We had twice a year a disaster recovery test and we planned it, and we did it. I think it is still done today. Twice a year.

Yeah but now with the cloud, it’s ok…

Well yes and no.

A few years later, when working for the public broadcaster we had to setup disaster recovery for online video streaming. And while moving some element to the cloud, and because you are a public broadcaster and may publish message not aligned with some cloud provider you will need to think about a cloud infrastructure AND a server infrastructure as backup or at least a multi cloud infrastructure. Which is also quite hard to maintain … a bit less with stuff like Rancher, Docker and Kubernetes but still not that easy.

Act

Acting is ensuring that this will never happen again anymore and that we have put in place some mechanism to avoid any unforeseen situation.

The process for “every new project” and the document that were created and that must be filled prior to start anything is an act that allow the project to be tough of with disaster recovery by design.

The twice a year big switch off are also part of the ACT.

The source controlled documentation and server installation in also part of the ACT because it change as from “now” the way everything is done.

Actually the ACT is putting in place a process that will ensure that disaster recovery is by design.

Major?

The “fun” part was to make everyone agrees on what is major, medium and minor.

I had this exercise while working for the national broadcaster.

A Major issue is: War, government down, riot and revolt but also simply some heavy equipment cutting the main streaming internet line.

Again history helps us find track of this kind of issues. We remember all the disaster from tornado to earthquakes, from extreme party elections rules changes to war.

History shows us that a telecom operator or a public media broadcaster have to above all things, support the communication, interconnection and access to the information to every one. Will this information be a single page explaining where to go, where to escape, where to gather, like a message repeatedly sent through radio.

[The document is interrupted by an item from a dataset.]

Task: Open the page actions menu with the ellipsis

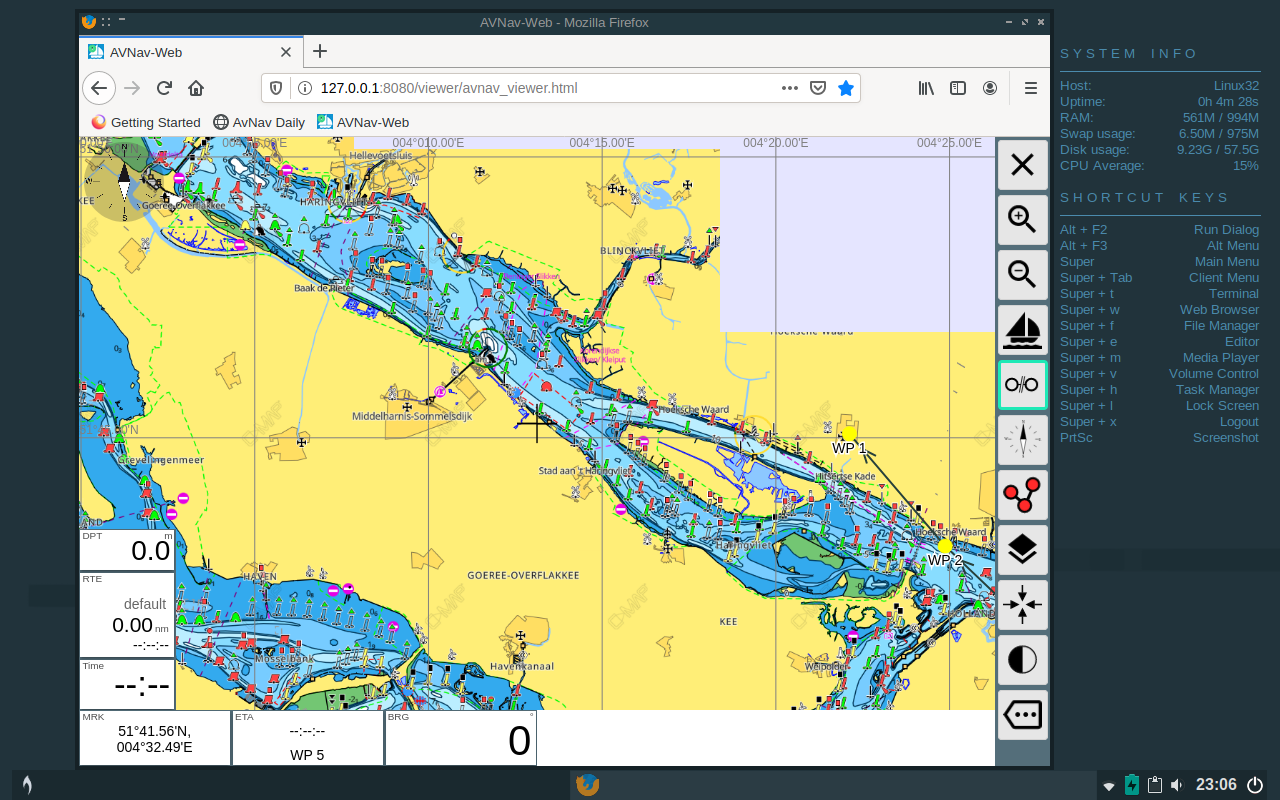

It’s also important to think wide enough. Do we still need to forbid multi-cast or board-cast in such a situation? The TCP/IP protocol was made for disaster recovery. It was built to be distributed.

So yes, I think an asteroid crashing in Brussels should also be considered as a major issue.

Anecdotes

While installing duplicate hardware and because we ordered a lot of hardware, once we had two Ethernet cards with the same factory mac address connected on the same network. It took us about two days to find out, and it’s after plugin, in and out every server that we isolated the one with the issue and had the idea to search for mac addresses … The process of server installation was adapted accordingly: Do a MAC address lookup prior to connect the server to the network.

The heavy equipment cutting a line can sometimes be: the cleaning guy was looking for a power outlet to plug the vacuum cleaner…

What’s your experience and anecdotes with disaster recovery?